Roche has positive clinical data on its risdiplam candidate in spinal muscular atrophy (SMA), suggesting it could add to the emerging treatment options for the devastating genetic disease.
Risdiplam – which Roche licenses from PTC Therapeutics – is a small molecule that targets and encourages the SMN2 gene to produce a greater amount of functional SMN protein, which is lacking in people with SMA and leads to progressive neuromuscular degeneration.
Data on its efficacy has emerged from two phase 2/3 trials – FIREFISH and SUNFISH – in type 1 and types 2 and 3 SMA, respectively, have shown that the therapy can help the development of motor function in infants with the disease.
If all goes according to plan the drug could became an oral alternative to Biogen’s injectable Spinraza (nusinersen), the first and only approved therapy for SMA which has been available to patients since 2016 and looks set to top $1bn in sales this year.
In the open-label FIREFISH study, six out of 14 infants treated for eight months with risdiplam were able to sit upright – three of them with no support which is rare in untreated type 1 SMA – and the same number also achieved upright head control.
Meanwhile, the placebo-controlled SUNFISH trial in older children and young adults 63% of patients showed a three point or greater improvement on the Motor Function Measure (MFM) scale after a year, which Roche said was a clinically significant improvement.
Sandra Horning, Roche’s chief medical officer, said the company is “highly encouraged” by the data, which show infants treated with risdiplam “surviving and achieving developmental milestones beyond the natural history of this devastating disease.”
“SMA therapies that produce a sustained increase in SMN protein…may provide comprehensive benefits to people diagnosed with SMA, and we look forward to sharing additional data on risdiplam as the clinical program progresses,” she added.
Roche is also moving ahead with two more studies to further explore how risdiplam might be used in SMA. JEWELFISH is enrolling people aged 12-60 with types 2 or 3 SMA who have been previously treated with Spinraza, while RAINBOWFISH will get underway next year in pre-symptomatic SMA patients.

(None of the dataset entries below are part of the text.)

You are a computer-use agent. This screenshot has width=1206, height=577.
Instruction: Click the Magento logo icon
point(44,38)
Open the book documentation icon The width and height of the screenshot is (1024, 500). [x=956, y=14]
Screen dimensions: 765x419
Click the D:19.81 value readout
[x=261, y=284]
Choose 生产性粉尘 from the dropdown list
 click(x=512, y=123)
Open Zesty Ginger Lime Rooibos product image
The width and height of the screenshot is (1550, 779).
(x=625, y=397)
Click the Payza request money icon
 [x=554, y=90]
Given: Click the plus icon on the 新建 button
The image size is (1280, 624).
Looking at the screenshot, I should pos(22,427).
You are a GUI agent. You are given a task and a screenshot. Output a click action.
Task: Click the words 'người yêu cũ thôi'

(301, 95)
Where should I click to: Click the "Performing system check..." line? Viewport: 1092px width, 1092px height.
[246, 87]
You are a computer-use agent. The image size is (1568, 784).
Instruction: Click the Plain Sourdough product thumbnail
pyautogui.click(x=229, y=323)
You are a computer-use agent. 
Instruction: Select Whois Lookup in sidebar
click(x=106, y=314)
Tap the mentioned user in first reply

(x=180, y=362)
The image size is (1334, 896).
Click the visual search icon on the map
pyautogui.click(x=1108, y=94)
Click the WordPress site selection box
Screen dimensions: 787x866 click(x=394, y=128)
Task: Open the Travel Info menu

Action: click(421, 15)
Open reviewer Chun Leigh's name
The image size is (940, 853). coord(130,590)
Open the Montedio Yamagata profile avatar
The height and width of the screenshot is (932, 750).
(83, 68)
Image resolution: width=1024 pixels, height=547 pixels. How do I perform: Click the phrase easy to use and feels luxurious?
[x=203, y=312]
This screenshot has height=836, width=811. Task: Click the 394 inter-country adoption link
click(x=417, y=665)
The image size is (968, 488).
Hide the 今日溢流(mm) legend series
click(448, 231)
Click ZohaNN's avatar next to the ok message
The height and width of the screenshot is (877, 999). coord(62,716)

The commercial potential of both Spinraza and risdiplam could however be short-lived if a gene therapy for SMA – which aims to treat the disease by the one-off administration of a gene coding for SMN – moves quickly through the regulatory process.
Earlier this year, US biotech AveXis revealed data for its gene therapy AVXS-101, showing neuromuscular improvements in 15 symptomatic type 1 SMA patients who were all still alive at 24 months of age without the need for permanent ventilation. The data has been deemed sufficient to support a filing with the US FDA, which is due before the end of the year.
Novartis will be banking on a successful outcome for the AVX-101 programme, after agreeing an $8.7bn takeover of AveXis earlier this year.